Вечер долго не хотел гасить раскаленные дымы, затянувшие горизонт, и они мучительно багровели, отбрасывая на хлеба, на траву, на лица людей кровавые отблески.
Единственная лопатка мелькала, не останавливаясь ни на минуту, но огромный прямоугольник черной земли вроде бы ничуть не углублялся, как был - на штык - после снятия дерна, так и оставался. Земля была твердая, как утрамбованная, приходилось долбить наотмашь, прежде чем набиралась горсть комьев.

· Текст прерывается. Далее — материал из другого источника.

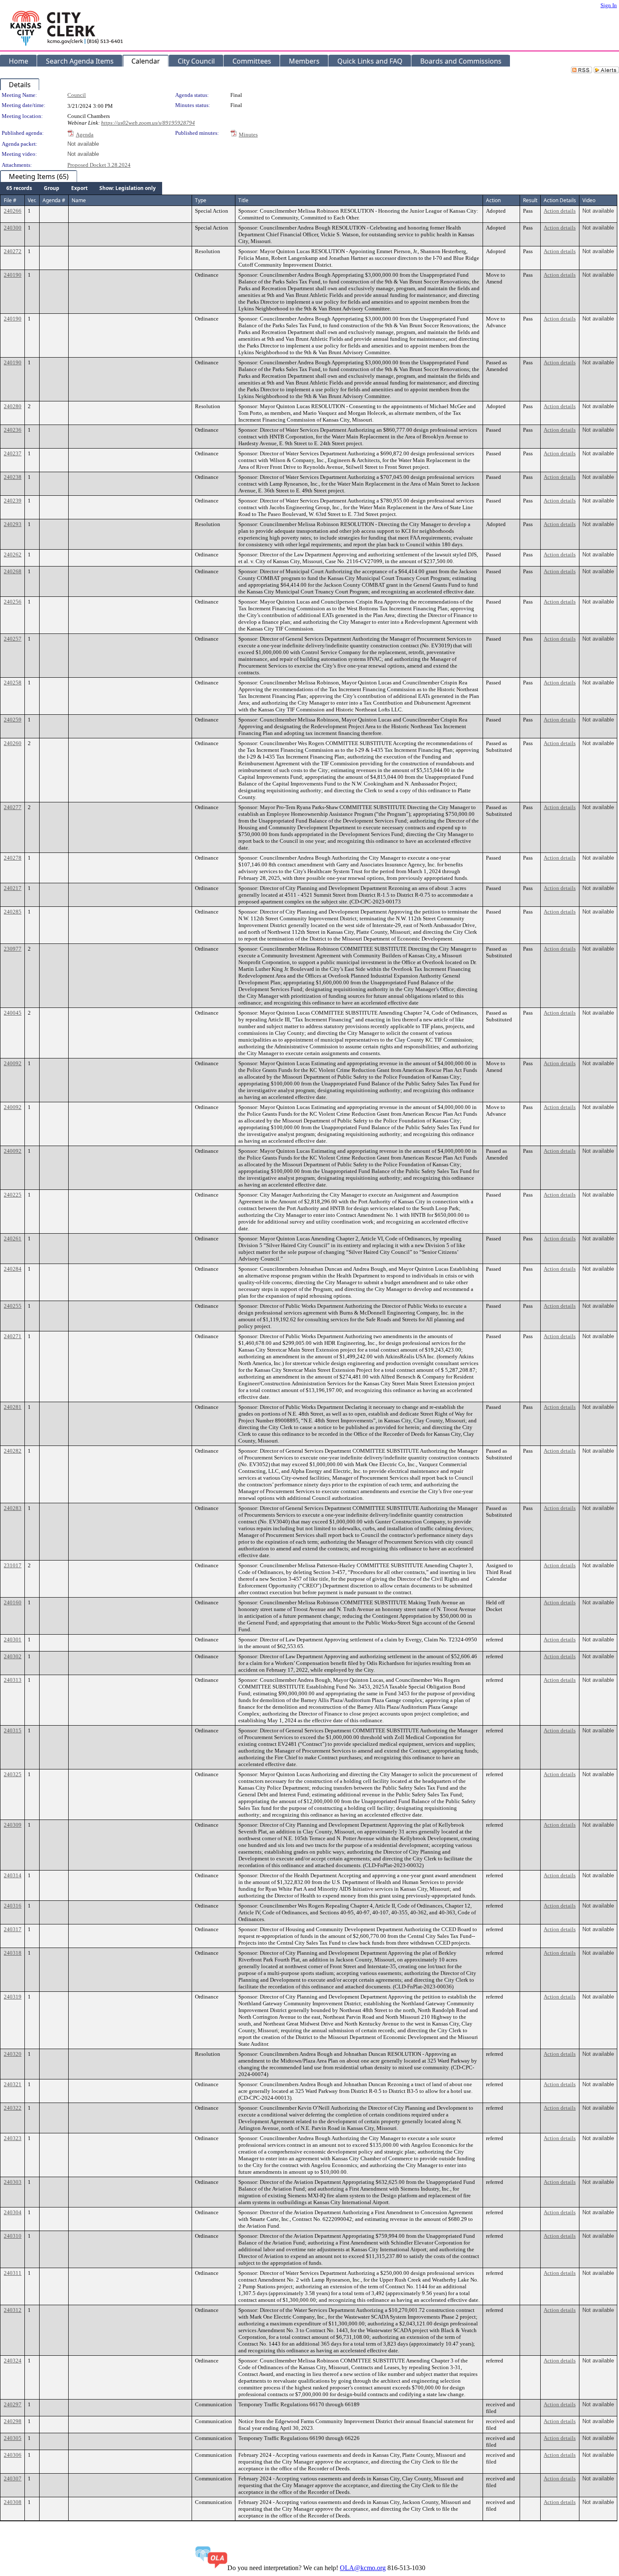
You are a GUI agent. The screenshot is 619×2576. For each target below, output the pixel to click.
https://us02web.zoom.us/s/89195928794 (148, 123)
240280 (12, 406)
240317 (12, 1929)
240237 (12, 453)
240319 (12, 1996)
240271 (12, 1336)
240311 (12, 2273)
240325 (12, 1774)
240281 (12, 1407)
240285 (12, 912)
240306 (12, 2455)
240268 (12, 571)
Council (76, 95)
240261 (12, 1238)
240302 (12, 1656)
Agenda (84, 134)
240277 (12, 807)
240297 (12, 2404)
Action (493, 200)
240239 (12, 500)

- Зачем уродоваться-то? - ворчал Митин. - Только чтобы пальнуть да уйти? Так можно пальнуть-то и без копания.
- Разговорчики! - взвился Меренков. - Ты пока что боец Красной Армии и обязан выполнять приказания.
- Ты ему объясни, лейтенант, - сказал Гаврилов.
- Немец завтра навалится, он объяснит.
- Ничего себе. Зачем ждать, когда он навалится?..
- Я же говорил: горючего нет.
- Оборона тут, что ли?
- Оборона!
- Приказа же не было.
- Я приказал.
Митин уже не копал, стоял перед лейтенантом и сверкал на него глазами.
Сержант Гаврилов, ни слова не говоря, поднял брошенную лопатку, начал остервенело долбить землю. На него смотрели некоторое время, молчали. Потом лейтенант Меренков заговорил, уже не срываясь на крик, но по-мальчишески вытянутая шея его ясней ясного говорила, как непросто дается ему это спокойствие:
- Всем миром чего ж не воевать, на миру-то, ясное дело, не так страшно. Немец как раз на это и рассчитывает, думает, если, мол, прорваться да окружить, русские и разбегутся. Немец-то думает, что мы, как и он сам, только по строгим приказам воюем. Нет приказа - поднимай руки. Нам, что же, так и поступать, как немец хочет?! Не-ет! - Он еще больше вытянул шею и сорвался-таки на крик. - Мы каждый в одиночку-горло рвать будем. Мы немцу такую войну покажем, какая ему и не снилась. Ясно?!
- Ясно-то ясно…
- А раз ясно, копайте. Танк в обороне должен быть зарыт…
И тут сержант Гаврилов как-то по-особому вскрикнул, опасливо отстраняясь от большого кома земли, который он держал перед собой обеими руками. Меренков шагнул к нему и вдруг почувствовал то, чего не испытывал ни разу даже в самых тяжких боях, - темную жуть, ознобом пробежавшую от затылка вниз по спине: с протянутых рук сержанта пялился на него черными глазницами человеческий череп.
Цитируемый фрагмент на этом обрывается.